= Beginning of Section =

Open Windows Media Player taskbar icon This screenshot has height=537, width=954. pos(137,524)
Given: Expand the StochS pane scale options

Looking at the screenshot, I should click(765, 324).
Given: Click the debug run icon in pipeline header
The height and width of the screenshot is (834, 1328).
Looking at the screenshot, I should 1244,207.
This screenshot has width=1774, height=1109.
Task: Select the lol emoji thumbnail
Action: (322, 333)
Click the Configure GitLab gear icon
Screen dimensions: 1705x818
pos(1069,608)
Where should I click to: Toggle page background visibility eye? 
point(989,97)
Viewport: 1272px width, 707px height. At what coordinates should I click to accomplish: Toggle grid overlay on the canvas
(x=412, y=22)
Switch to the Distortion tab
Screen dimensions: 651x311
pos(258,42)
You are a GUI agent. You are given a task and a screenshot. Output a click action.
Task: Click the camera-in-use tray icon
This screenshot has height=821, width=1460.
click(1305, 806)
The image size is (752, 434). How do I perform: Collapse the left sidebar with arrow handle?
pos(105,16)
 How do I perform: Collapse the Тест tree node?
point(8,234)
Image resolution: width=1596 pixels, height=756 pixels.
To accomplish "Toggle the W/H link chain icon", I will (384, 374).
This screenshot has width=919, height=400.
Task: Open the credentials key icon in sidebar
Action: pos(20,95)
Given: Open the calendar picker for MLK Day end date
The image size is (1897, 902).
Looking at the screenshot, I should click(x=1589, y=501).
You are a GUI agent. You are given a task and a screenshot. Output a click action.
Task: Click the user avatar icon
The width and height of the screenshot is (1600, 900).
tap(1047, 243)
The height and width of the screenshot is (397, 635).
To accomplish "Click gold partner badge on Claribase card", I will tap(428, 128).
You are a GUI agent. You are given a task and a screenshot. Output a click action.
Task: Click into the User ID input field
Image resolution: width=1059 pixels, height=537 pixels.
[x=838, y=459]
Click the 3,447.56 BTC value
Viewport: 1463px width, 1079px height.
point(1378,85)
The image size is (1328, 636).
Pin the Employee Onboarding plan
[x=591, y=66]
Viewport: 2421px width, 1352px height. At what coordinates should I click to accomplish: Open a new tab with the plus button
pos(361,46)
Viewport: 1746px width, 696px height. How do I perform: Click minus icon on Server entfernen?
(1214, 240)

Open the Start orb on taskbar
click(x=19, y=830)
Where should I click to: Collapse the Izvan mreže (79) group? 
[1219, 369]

= End of Section =

## WHAT YOU SHOULD DO
Copy out every line of the data above, exactly as given.

## TASK RESPONSE
Open Windows Media Player taskbar icon This screenshot has height=537, width=954. pos(137,524)
Given: Expand the StochS pane scale options

Looking at the screenshot, I should click(765, 324).
Given: Click the debug run icon in pipeline header
The height and width of the screenshot is (834, 1328).
Looking at the screenshot, I should 1244,207.
This screenshot has width=1774, height=1109.
Task: Select the lol emoji thumbnail
Action: (322, 333)
Click the Configure GitLab gear icon
Screen dimensions: 1705x818
pos(1069,608)
Where should I click to: Toggle page background visibility eye? 
point(989,97)
Viewport: 1272px width, 707px height. At what coordinates should I click to accomplish: Toggle grid overlay on the canvas
(x=412, y=22)
Switch to the Distortion tab
Screen dimensions: 651x311
pos(258,42)
You are a GUI agent. You are given a task and a screenshot. Output a click action.
Task: Click the camera-in-use tray icon
This screenshot has height=821, width=1460.
click(1305, 806)
The image size is (752, 434). How do I perform: Collapse the left sidebar with arrow handle?
pos(105,16)
 How do I perform: Collapse the Тест tree node?
point(8,234)
Image resolution: width=1596 pixels, height=756 pixels.
To accomplish "Toggle the W/H link chain icon", I will (384, 374).
This screenshot has width=919, height=400.
Task: Open the credentials key icon in sidebar
Action: pos(20,95)
Given: Open the calendar picker for MLK Day end date
The image size is (1897, 902).
Looking at the screenshot, I should click(x=1589, y=501).
You are a GUI agent. You are given a task and a screenshot. Output a click action.
Task: Click the user avatar icon
The width and height of the screenshot is (1600, 900).
tap(1047, 243)
The height and width of the screenshot is (397, 635).
To accomplish "Click gold partner badge on Claribase card", I will tap(428, 128).
You are a GUI agent. You are given a task and a screenshot. Output a click action.
Task: Click into the User ID input field
Image resolution: width=1059 pixels, height=537 pixels.
[x=838, y=459]
Click the 3,447.56 BTC value
Viewport: 1463px width, 1079px height.
point(1378,85)
The image size is (1328, 636).
Pin the Employee Onboarding plan
[x=591, y=66]
Viewport: 2421px width, 1352px height. At what coordinates should I click to accomplish: Open a new tab with the plus button
pos(361,46)
Viewport: 1746px width, 696px height. How do I perform: Click minus icon on Server entfernen?
(1214, 240)

Open the Start orb on taskbar
click(x=19, y=830)
Where should I click to: Collapse the Izvan mreže (79) group? 
[1219, 369]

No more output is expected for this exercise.